Yes, we are happy with that. The fact that the unsupervised evaluation is
applied exclusively over the test corpus should have been stressed in the
task website. We apologize for this. We plan to include the results of the
systems over the whole corpus in the task description paper if we have time.
> Also, in our case at least, this leads to a "cleaner" evaluation in that
> we used all 27,132 instances as our features, we clustered all of them,
> and we didn't really treat test/train instances different at all, in fact
> we viewed all 27,132 instances as evaluation data.
> 
> Now, I understand you may not be able to do this for all participants in
> the available time.  If I ran the unsupervised scoring program using my
> answer file as submitted (with 27,132 instances) and the
> senseinduction.key file (again with 27,132 instances) would I get accurate
> scores? If so I can report those in my paper and address some of the
> above.
Yes, this is right.
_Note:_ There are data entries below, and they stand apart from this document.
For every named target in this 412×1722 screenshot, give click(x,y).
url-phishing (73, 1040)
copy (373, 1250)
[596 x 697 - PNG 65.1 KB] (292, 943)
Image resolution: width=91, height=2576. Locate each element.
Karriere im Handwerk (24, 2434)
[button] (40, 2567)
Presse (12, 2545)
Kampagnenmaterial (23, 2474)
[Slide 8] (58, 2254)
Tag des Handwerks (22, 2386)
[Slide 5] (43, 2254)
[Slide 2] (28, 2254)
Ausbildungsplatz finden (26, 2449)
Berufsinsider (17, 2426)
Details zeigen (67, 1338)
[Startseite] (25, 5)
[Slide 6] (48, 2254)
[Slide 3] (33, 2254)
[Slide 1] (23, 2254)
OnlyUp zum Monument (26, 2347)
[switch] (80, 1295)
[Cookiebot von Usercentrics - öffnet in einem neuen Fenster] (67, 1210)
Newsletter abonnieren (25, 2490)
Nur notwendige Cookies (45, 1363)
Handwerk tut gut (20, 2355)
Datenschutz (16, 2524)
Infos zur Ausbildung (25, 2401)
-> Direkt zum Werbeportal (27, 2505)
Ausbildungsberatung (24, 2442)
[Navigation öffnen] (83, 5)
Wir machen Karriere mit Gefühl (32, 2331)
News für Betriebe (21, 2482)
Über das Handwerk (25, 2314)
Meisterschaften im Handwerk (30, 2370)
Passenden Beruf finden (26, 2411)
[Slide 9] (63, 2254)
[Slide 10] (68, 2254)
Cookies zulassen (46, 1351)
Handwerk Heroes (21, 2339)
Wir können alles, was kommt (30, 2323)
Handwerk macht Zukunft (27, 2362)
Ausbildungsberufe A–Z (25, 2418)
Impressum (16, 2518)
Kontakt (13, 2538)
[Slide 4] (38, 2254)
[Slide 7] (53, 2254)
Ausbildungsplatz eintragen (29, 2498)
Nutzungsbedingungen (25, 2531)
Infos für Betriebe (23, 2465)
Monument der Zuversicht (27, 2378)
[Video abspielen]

For computing the FScore over the whole corpus just
execute unsup_eval.pl script with the complete gold standard key as the 
second parameter:
% unsup_eval.pl your_system_train_test.key ../keys/senseinduction.key
> As a second curiosity, if both evaluation measures are being run on the
> same 4851 test instances, I wonder why 1 cluster per word for unsupervised
> and mfs for supervised come out slightly differently. In unsupervised the
> Fscores are 78.9 (all), 80.7 (n), and 76.8 (v), while in supevised they
> are 78.7 (all), 80.9 (n), and 76.2 (v). Any thoughts on where there is a
> difference?
There are scored following different criteria: the unsupervised evaluation
is scored with the unsup_scorer.pl program (FScore), and the supervised with
the scorer2 (which computes recall). They basically measure different
things, so i think it's normal that they yield different results. The fact
that they give almost the same figures looks more like a coincidence.